‘Wednesday 04:45’ – stylish Greek neo-noir to hit theaters March 12
It starts off quietly: a middle-aged man (Stelios Mainas) with a jazz club, a wife in the suburbs (Maria Nafpliotou) and a bit on the side pondering his life.
So far, so standard euro-cinephile fare.
But his midlife navel-gazing is brought to an abrupt halt when he is given less than two days to pay back an interest-heavy loan to a Romanian gangster (Mimi Branescu) with designs on his club.
From then on, the story, written and directed by 38-year-old Alexis Alexiou, never stops moving as it accelerates to a frenetic pace until its final, operatic climax that owes as much to the black humor of Quentin Tarantino as it does to the stylized gore of Park Chan-wook.
“I find this genre fascinating,” Alexiou said. “From the archetypical noirs of Fritz Lang and Carol Reed… to the desperate anti-heroes of Sam Peckinpah and the modern samurai gangsters of Takeshi Kitano or Johnnie To, the movies and filmmakers [that have influenced me] are too numerous to name.”
The Athens that we see is wet, vivid and lit by neon signs. But second-time director Alexiou never lets the viewer forget that the story is unfolding in the dark days of December 2010. Within the precise framing and luxuriant cinematography (Christos Karamanis) there is often a small television off to one side turned to the news and the film’s crisp sound design (Avi Mizrahi) reminds us of the intensity and newness of that time, when the first austerity budget became law, when Athens’s Christmas tree was set on fire, the constant street riots and police violence: all true events, all depicting a country spiraling out of control in tandem with the protagonist’s life.
“I wanted to be faithful to the feelings of fear and panic that reigned during that time; that fear that our way of life as we knew it, and everything that we thought we had or we thought was important was being turned on its head,” said Alexiou.
In his first foray in a non-naturalistic film, Mainas, a veteran of mainstream sitcoms, movies and the stage, gives an inspired, multilayered performance as his stoic everyman keeps the viewer guessing at every twist, and only the (real? imagined?) blood dripping from his nose hints that his restraint may break at any moment.

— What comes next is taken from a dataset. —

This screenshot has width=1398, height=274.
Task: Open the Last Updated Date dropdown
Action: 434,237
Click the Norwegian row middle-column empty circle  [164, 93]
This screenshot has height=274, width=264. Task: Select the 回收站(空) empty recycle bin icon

The antithesis of Mainas’s quiet desperation is Omer (a ferocious Giorgos Symeonidis), an Albanian entrepreneur and single parent who seethes with uncontrollable rage that he is seen as a lowly immigrant by Greek banks and forced to seek a loan from the soft-spoken Romanian gangster.

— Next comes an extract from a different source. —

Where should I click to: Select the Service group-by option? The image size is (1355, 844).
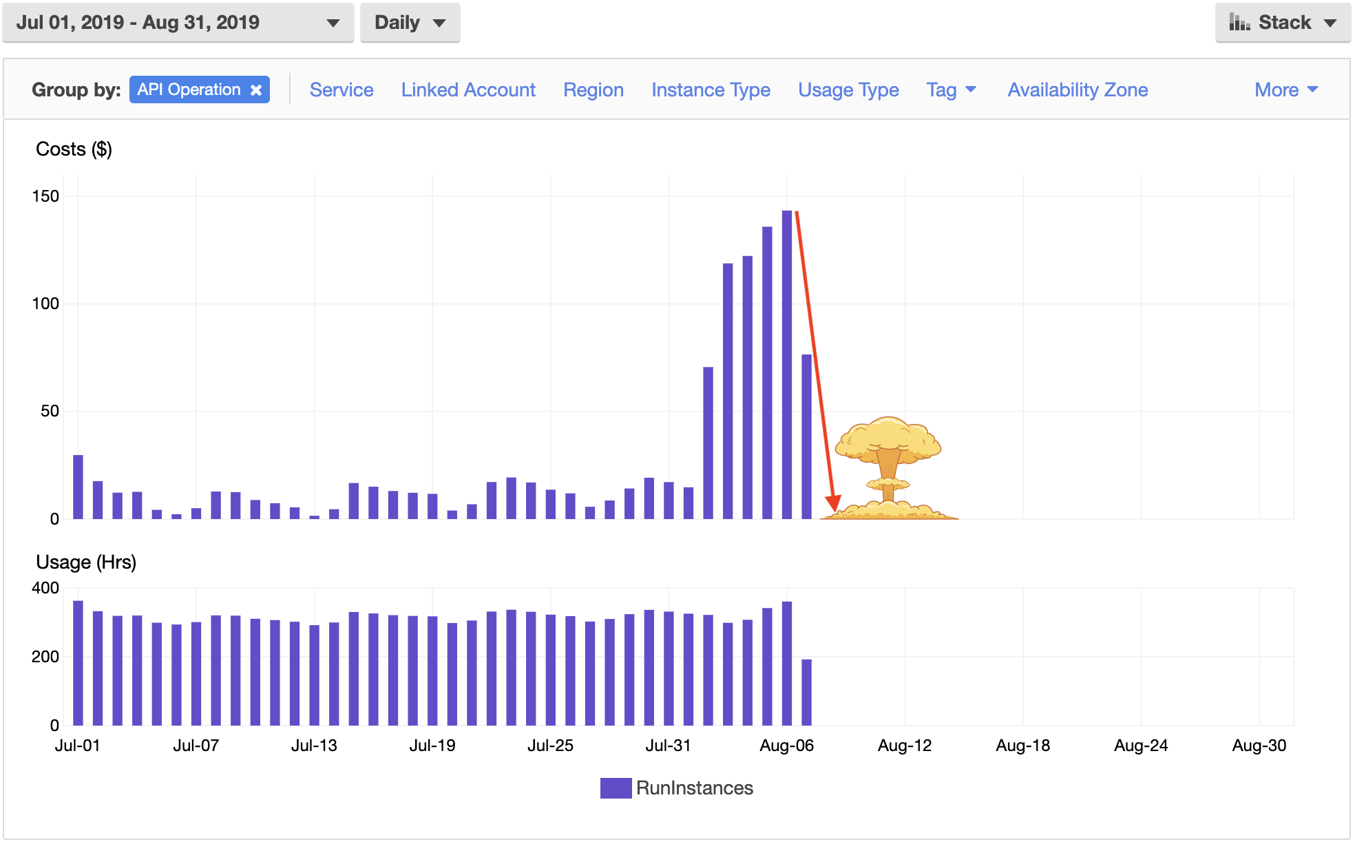[x=342, y=89]
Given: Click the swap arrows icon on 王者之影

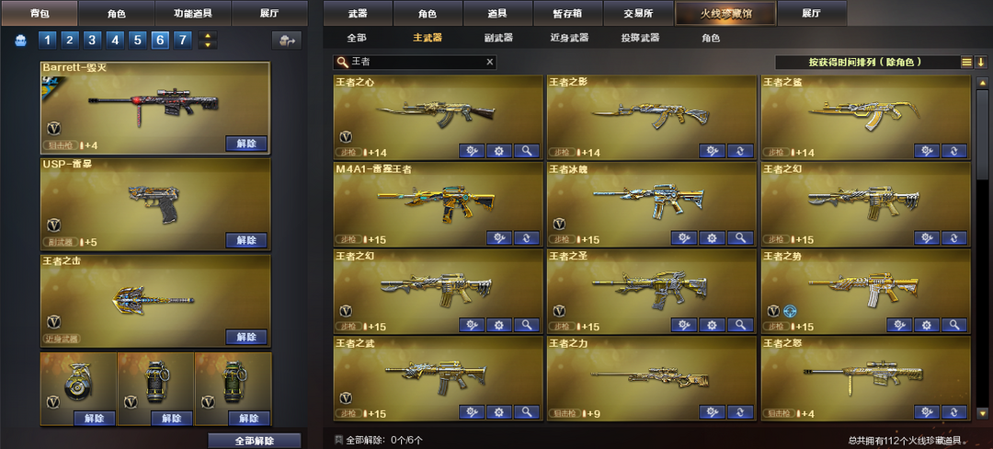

The rest of the cast also give standout performances, especially Dimitris Tzoumakis as Mainas’s sleazy former business associate and Nafpliotou, whose saccharine-sweet tones cannot mask the disgust she feels for her husband.
Greece’s economic crisis slowed down the film’s production, and it took five long years for Alexiou to amass the funds necessary to finish his movie.
“What you need is patience for sure, persistence and optimism. And you also can’t take yourself too seriously. Making movies shouldn’t be torture, it needs to be a joy,” said Alexiou.
“Wednesday 04:45” is out in theaters on Thursday, March 12, and will also screen in competition for best world narrative at New York City’s prestigious Tribeca Film Festival in April.
* Phoebe Fronista is an Athens-based freelance journalist.